3

I am writing a marshaling layer to automatically convert values between different domains. When it comes to floating point values this potentially means converting values from one floating point format to another. However, it seems that almost every modern system is using IEEE754, so I'm wondering whether it's actually worth generalising to allow other formats, or just manage marshaling between different IEEE754 formats.

Does anyone know of any commonly used floating point formats other than IEEE754 that I should consider (perhaps on ARM processors or mainframes)? If so, a reference to the format specification would be extremely helpful.

M. Webb
  • 157
  • 11
  • The most "universal" common format for all systems is currently plain text.

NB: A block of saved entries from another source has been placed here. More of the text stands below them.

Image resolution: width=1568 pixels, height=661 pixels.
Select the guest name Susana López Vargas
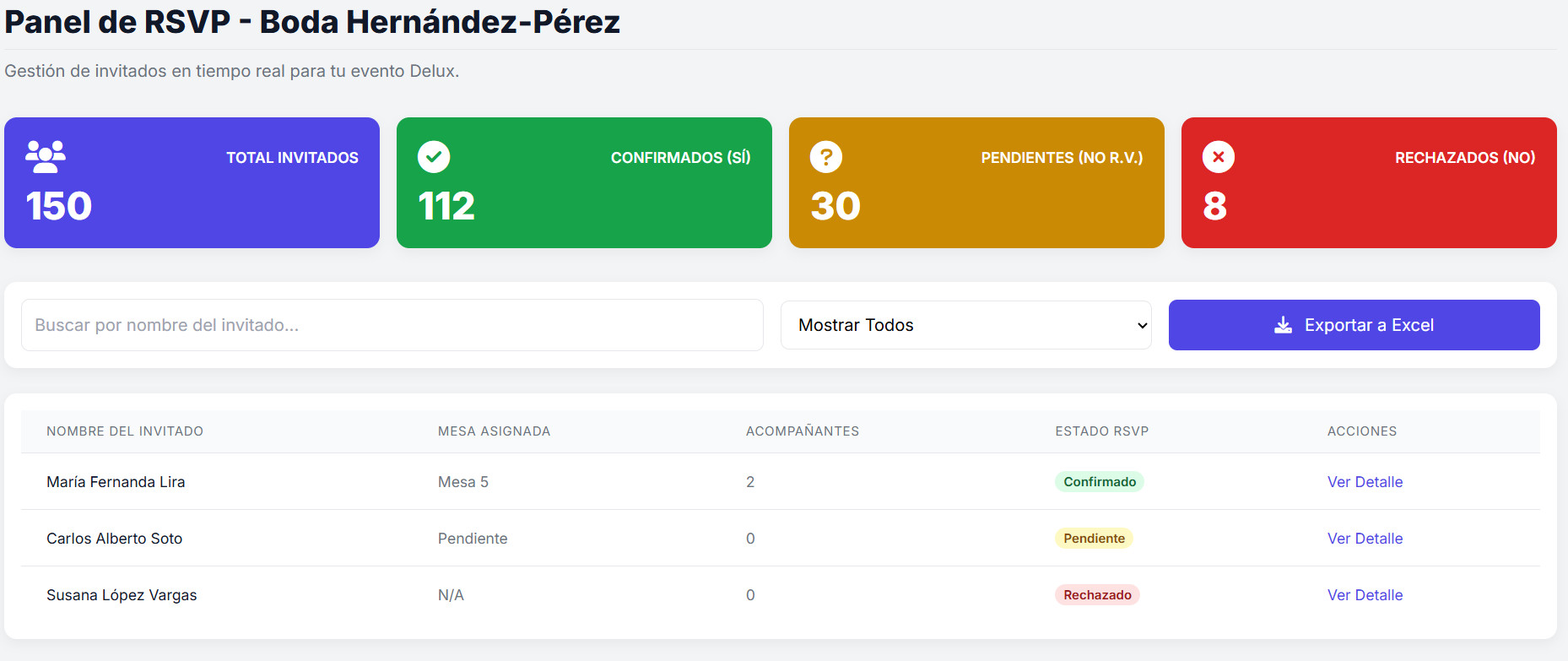click(122, 595)
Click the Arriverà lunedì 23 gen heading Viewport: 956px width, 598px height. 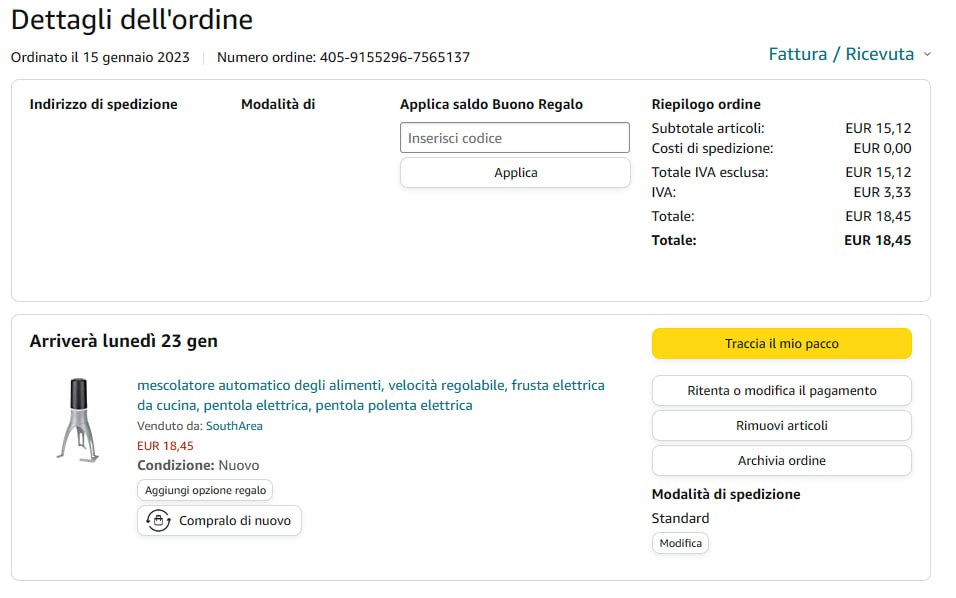click(x=124, y=341)
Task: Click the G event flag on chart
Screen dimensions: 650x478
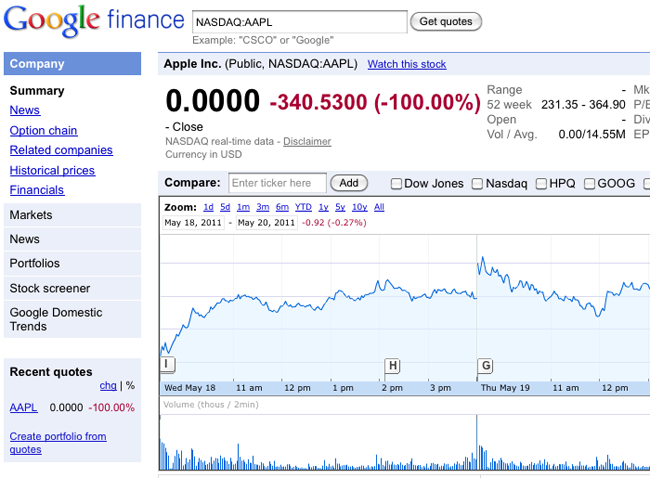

And not even plain 7-bit ASCII, but the union of ASCII and [EBCDIC](https://en.wikipedia.org/wiki/EBCDIC). And not even that is *truly* "universal", but it's close. – Some programmer dude Jun 24 '18 at 08:42
  • http://www.quadibloc.com/comp/cp0201.htm – n. m. could be an AI Jun 24 '18 at 08:48
  • Thanks Some programmer dude. I probably should have made clear that the marshaling layer is for binary interoperability. While text is fine as a transfer medium it lacks the efficiencies attained by binary formats. It also needs to work with existing use cases (eg. accessing data from existing network packets). So it's specifically binary floating point formats used by processors that I'm concerned with. – M. Webb Jun 24 '18 at 08:48
  • Thanks n.m. I had seen that link. It's very informative but doesn't give me any insight into which of those many formats are actually still in use. I don't think there's too many PDP-10's crunching away out there. It will save me a lot of effort if I don't have to generalise to account for ANY possible floating point format. – M. Webb Jun 24 '18 at 08:52
  • The link is for studying different formats. Don't implement any of them just yet, solve problems as they appear ;) If a customer asks you to add support for a certain format, do so, but not in advance. See also [YAGNI](https://en.wikipedia.org/wiki/You_aren%27t_gonna_need_it). Non-IEEE hardware is likely to be made/planned today, google [reduced precision](https://www.google.com/search?q=reduced+precision). Study it but defer support you have a specific requirement. – n. m. could be an AI Jun 24 '18 at 17:29

3 Answers3

2

Virtually all relatively modern (within the last 15 years) general purpose computers use IEEE 754. In the very unlikely event that you find system that you need to support which uses a non-IEEE 754 floating point format, there will probably be a library available to convert to/from IEEE 754.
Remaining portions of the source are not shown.